Dive Brief:
- Indeed Resume has moved from a pay-per-contact pricing model to a two-tiered subscription model for recruiters, who can now earn credits for job candidates' responses. The "standard" subscription will cost employers $100 a month with access to 30 contacts per month; the "professional" level will cost $250 a month with access to 100 contacts per month. The resume building and posting service remains free for job seekers.
- Most employers will continue to pay for each candidate they connect with until January 2018, when they'll need a subscription to make candidate connections. "Featured" employers will continue to have free access to candidates for the first quarter of the new year. After that, they'll need subscriptions, too.

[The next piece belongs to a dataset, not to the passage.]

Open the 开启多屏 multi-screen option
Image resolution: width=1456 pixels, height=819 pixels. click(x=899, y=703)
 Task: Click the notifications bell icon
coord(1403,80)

- Indeed Resume says it receives 2.6 million new resumes each month and has a 44% total response rate.
Dive Insight:
Indeed's shift seems poised to force recruiters to think a little more strategically. Recruiters only get credits if people actually respond to their inquiries (regardless of whether that response is positive or negative), encouraging recruiters to be more deliberate about their contacts.
As the labor market adjusts to a growing gig economy, generational differences, automation and other workplace challenges, recruiters are looking at cutting-edge solutions to avoid costly hiring mistakes, make workplaces more inclusive, shrink the skills gap and streamline the hiring process. A recent CareerBuilder study shows that 74% of employers admit to hiring the wrong people; job sites seem ready to help employers improve on that.

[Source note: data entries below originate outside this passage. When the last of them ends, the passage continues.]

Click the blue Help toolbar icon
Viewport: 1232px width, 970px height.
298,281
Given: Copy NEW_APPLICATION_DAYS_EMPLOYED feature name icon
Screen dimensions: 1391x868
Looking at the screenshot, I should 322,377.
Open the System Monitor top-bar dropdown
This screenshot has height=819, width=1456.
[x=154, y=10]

A number of tech companies have enjoyed some success in the recruiting market and each has brought their own innovation. Google's foray into the space, Google for Jobs, will make salary information available to job seekers in an attempt to keep all parties involved from wasting valuable time.
Google's Hire (the recruiter-side tool) helps recruiters flag talent, build relationships with candidates and manage the interview process through integration of Gmail, Calendar and the rest of the G-suite.
And LinkedIn, HR Dive's 2017 Company of the Year, has added a training component to its platform that can make job applicants more marketable and therefore more valuable as candidates.